Irrelevant sei, dass die Klägerin in der IGS I. im Sekundarbereich I unterrichte. Nach Abschnitt 2 Vorbemerkung 2 Satz 1 und 3 sei die Lehrkraft nach der Tätigkeit eingruppiert, die mindestens zur Hälfte anfällt, wenn sie ihre Tätigkeit an verschiedenen Schulformen oder in mehreren Schulzweigen oder Klassenstufen auszuüben habe. Dies komme jedoch nicht zum Tragen, weil die integrierte Gesamtschule kein Schulzweig, sondern eine Schulform sei, die auch nicht in Schulzweige untergliedert sei (BAG 6 AZR 321/19). Auf den Abschnitt 2 Ziffer 2 Satz 2 letzter Halbsatz der Anlage EntgeltO-L komme es jedenfalls nicht an. Die Lehrkräfte in integrierten Gesamtschulen im Sekundarbereich I hätten nicht nur den Stoff von Haupt- und Realschulen, sondern auch den des Gymnasiums zu unterrichten. Dies decke sich mit der unstreitigen Praxis des beklagten Landes, wonach Gymnasiallehrkräfte in der IGS auch in der Sekundarstufe I zum Einsatz kommen. Schließlich sei zu berücksichtigen, dass innerhalb der Klassenstufen der integrierten Gesamtschule stets im Unterricht eine Ausdifferenzierung erfolge. Dies beinhalte die Unterrichtung eines Teils der Schülerschaft auf gymnasialem Niveau. Die Klägerin übe also im Sekundarbereich I eine Tätigkeit als Gymnasiallehrer aus.
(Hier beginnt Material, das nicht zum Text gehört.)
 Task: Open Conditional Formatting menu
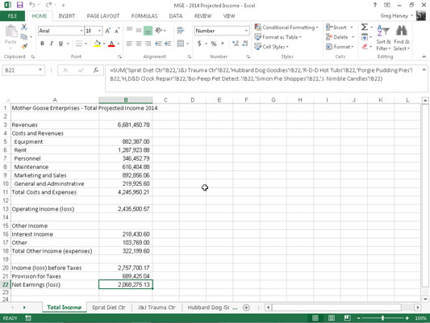tap(286, 27)
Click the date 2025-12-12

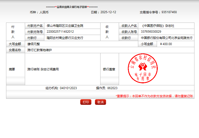[x=108, y=12]
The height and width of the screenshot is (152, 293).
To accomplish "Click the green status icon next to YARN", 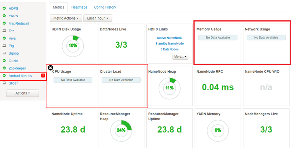I will click(4, 16).
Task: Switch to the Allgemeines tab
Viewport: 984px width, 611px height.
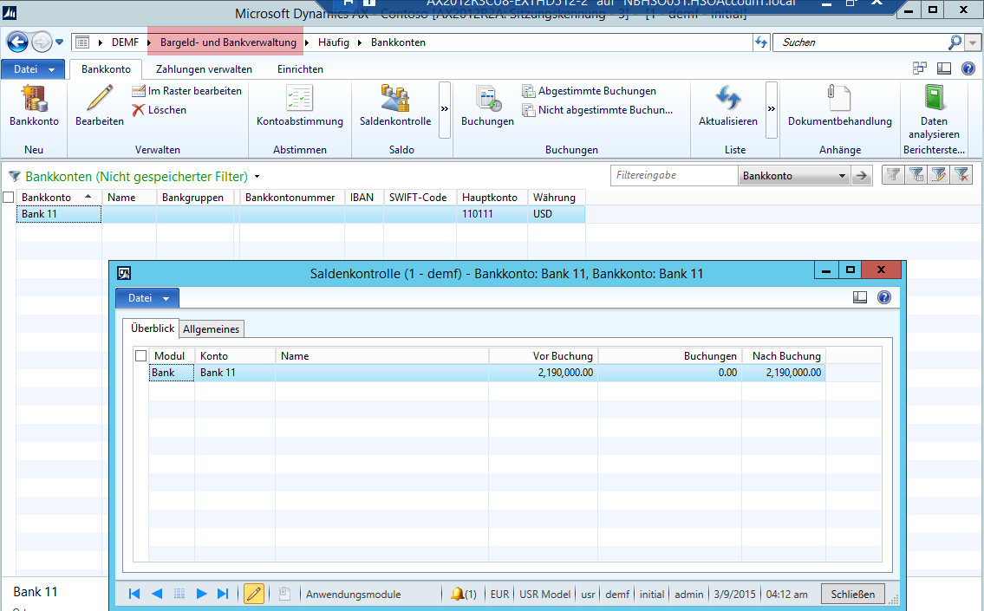Action: (212, 329)
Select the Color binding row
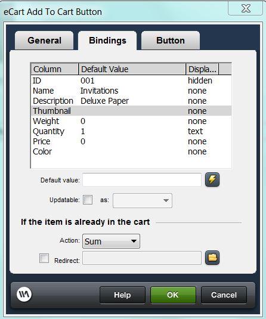The image size is (266, 319). coord(131,151)
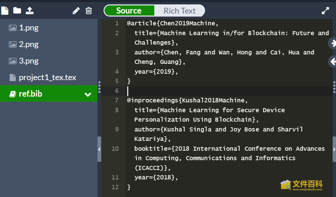
Task: Open 1.png in file tree
Action: coord(28,28)
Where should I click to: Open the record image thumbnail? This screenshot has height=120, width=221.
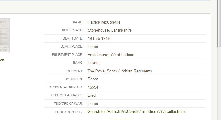(5, 36)
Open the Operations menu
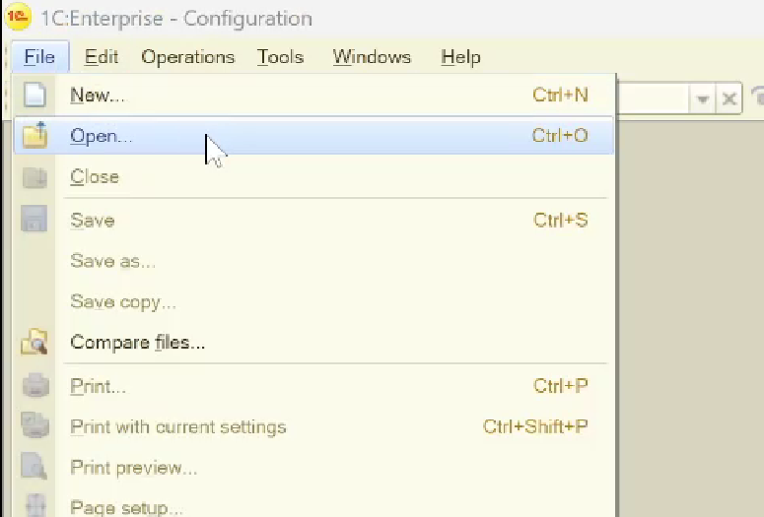The width and height of the screenshot is (764, 517). coord(187,57)
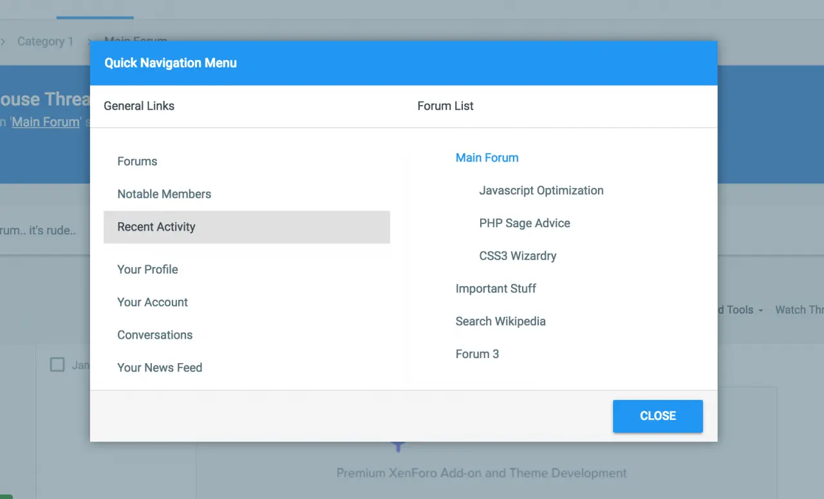Tick the thread checkbox behind the dialog
The height and width of the screenshot is (499, 824).
point(57,365)
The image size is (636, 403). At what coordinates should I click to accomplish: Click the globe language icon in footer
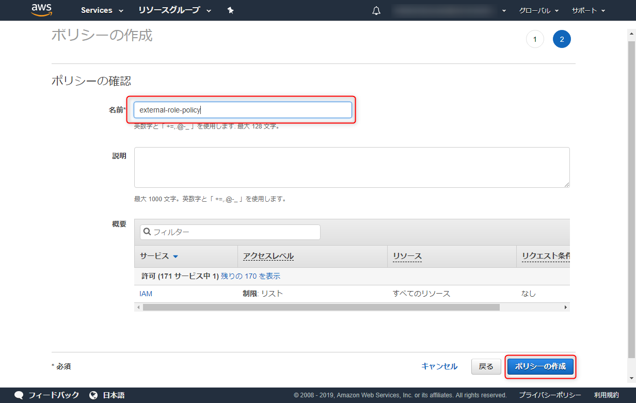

Gegen dieses ihm am 15.02.2022 zugestellte Urteil hat das beklagte Land am 11.03.2022 Berufung eingelegt und diese nach Verlängerung der Berufungsfrist fristgemäß am 11.05.2022 begründet.
Zur Begründung führt es aus, die tarifrechtlichen Fragen zur Auslegung des maßgeblichen Abschnitt 2 Ziffer 2 Abs. 2 der Entgeltordnung seien vom Bundesarbeitsgericht bisher noch nicht entschieden worden. Die Fragestellung betreffe ca. 380 Lehrkräfte im L. Die in dem angefochtenen Urteil wiederholt zitierte Entscheidung des BAG vom 16.07.2020 6 AZR 321/19 habe allein die Auslegung des Abschnitts 5 der EntgeltO-L betroffen. Die 4., 6., 12. und 14. Kammer des Landesarbeitsgerichts Niedersachsen hätten in diversen stattgebenden Verfahren die Revision nicht zugelassen. Erstmalig mit Urteilen der 8. Kammer aus Mai 2022 seien entsprechende Eingruppierungsf...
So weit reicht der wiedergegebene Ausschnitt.